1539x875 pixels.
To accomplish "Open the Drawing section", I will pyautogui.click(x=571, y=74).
---
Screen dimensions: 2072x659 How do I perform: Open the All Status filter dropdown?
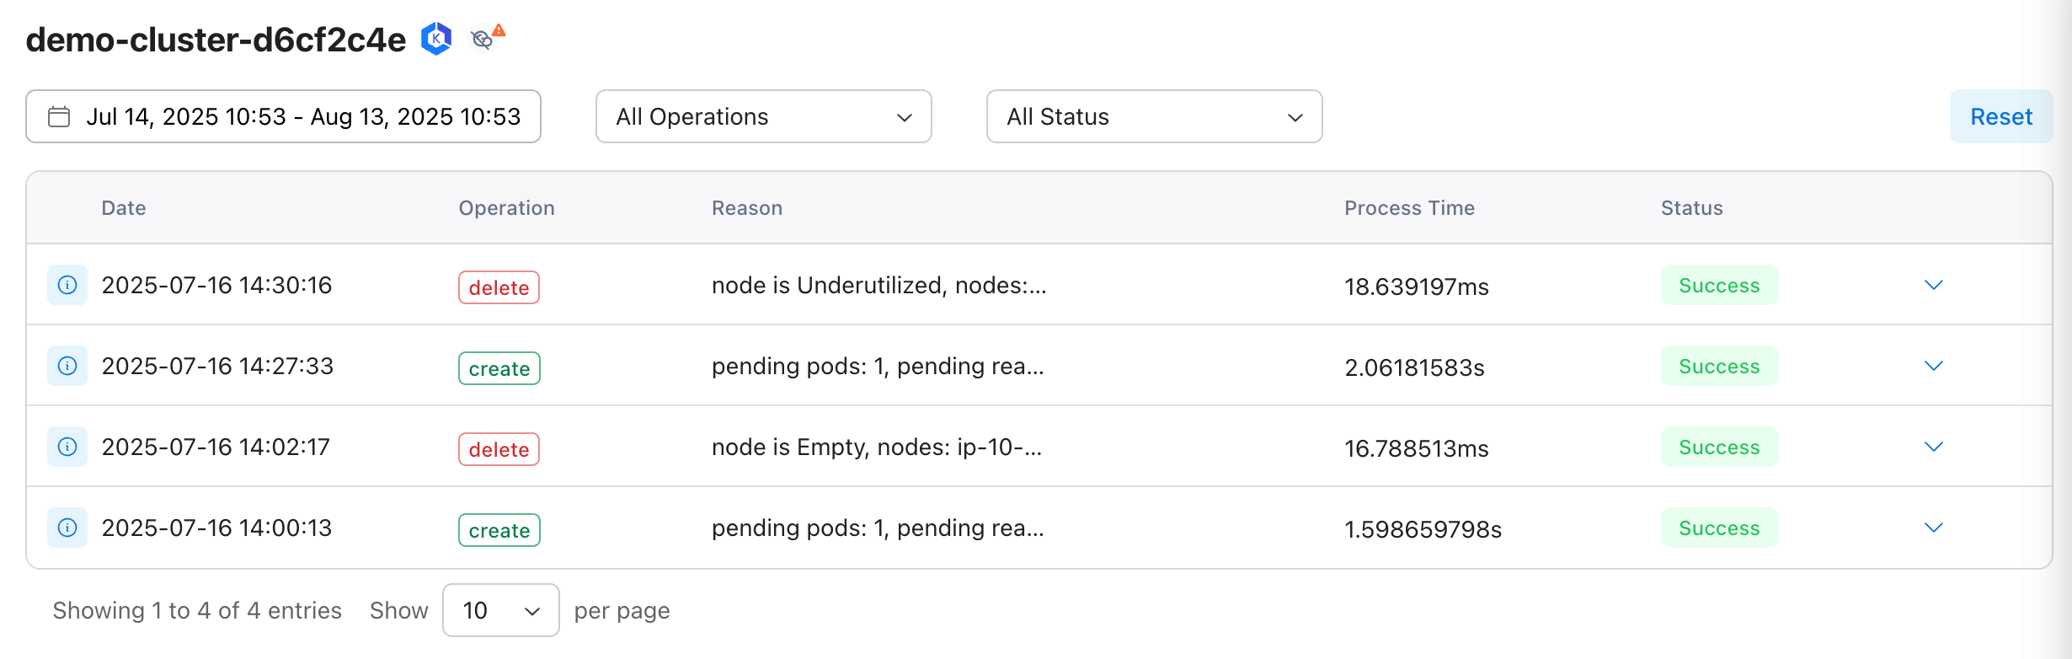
...
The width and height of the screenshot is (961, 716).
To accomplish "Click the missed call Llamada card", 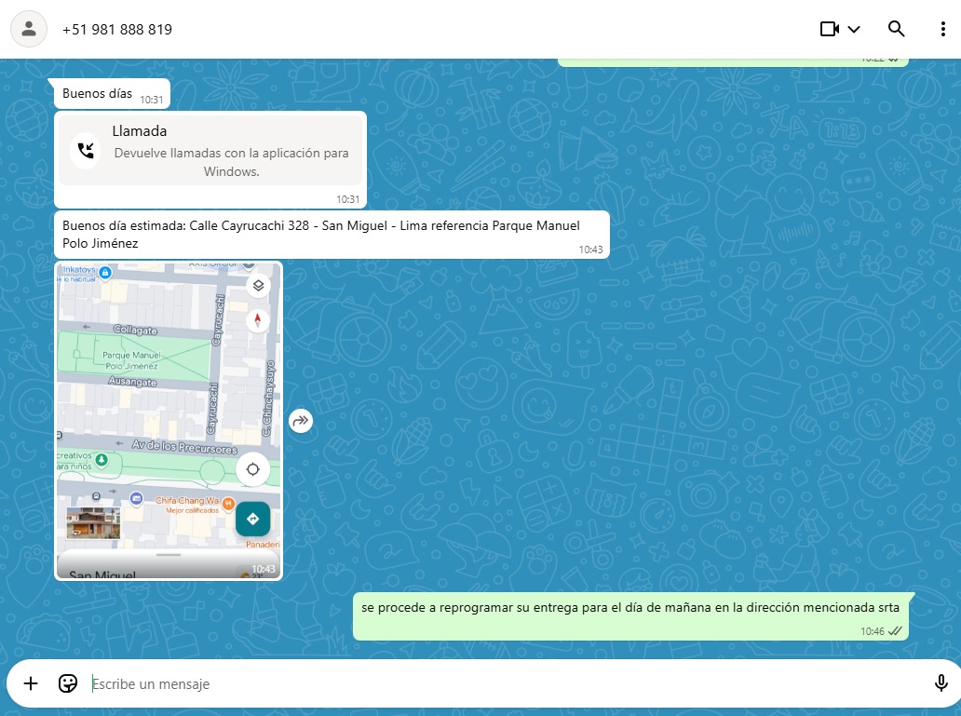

EXERCISE DIRECTIONS:
Output exactly, and only, the lines of the entries above from the one with "The width and" up to and including the one with "the missed call"; pictures are to be left out.

RESULT:
The width and height of the screenshot is (961, 716).
To accomplish "Click the missed call Llamada card", 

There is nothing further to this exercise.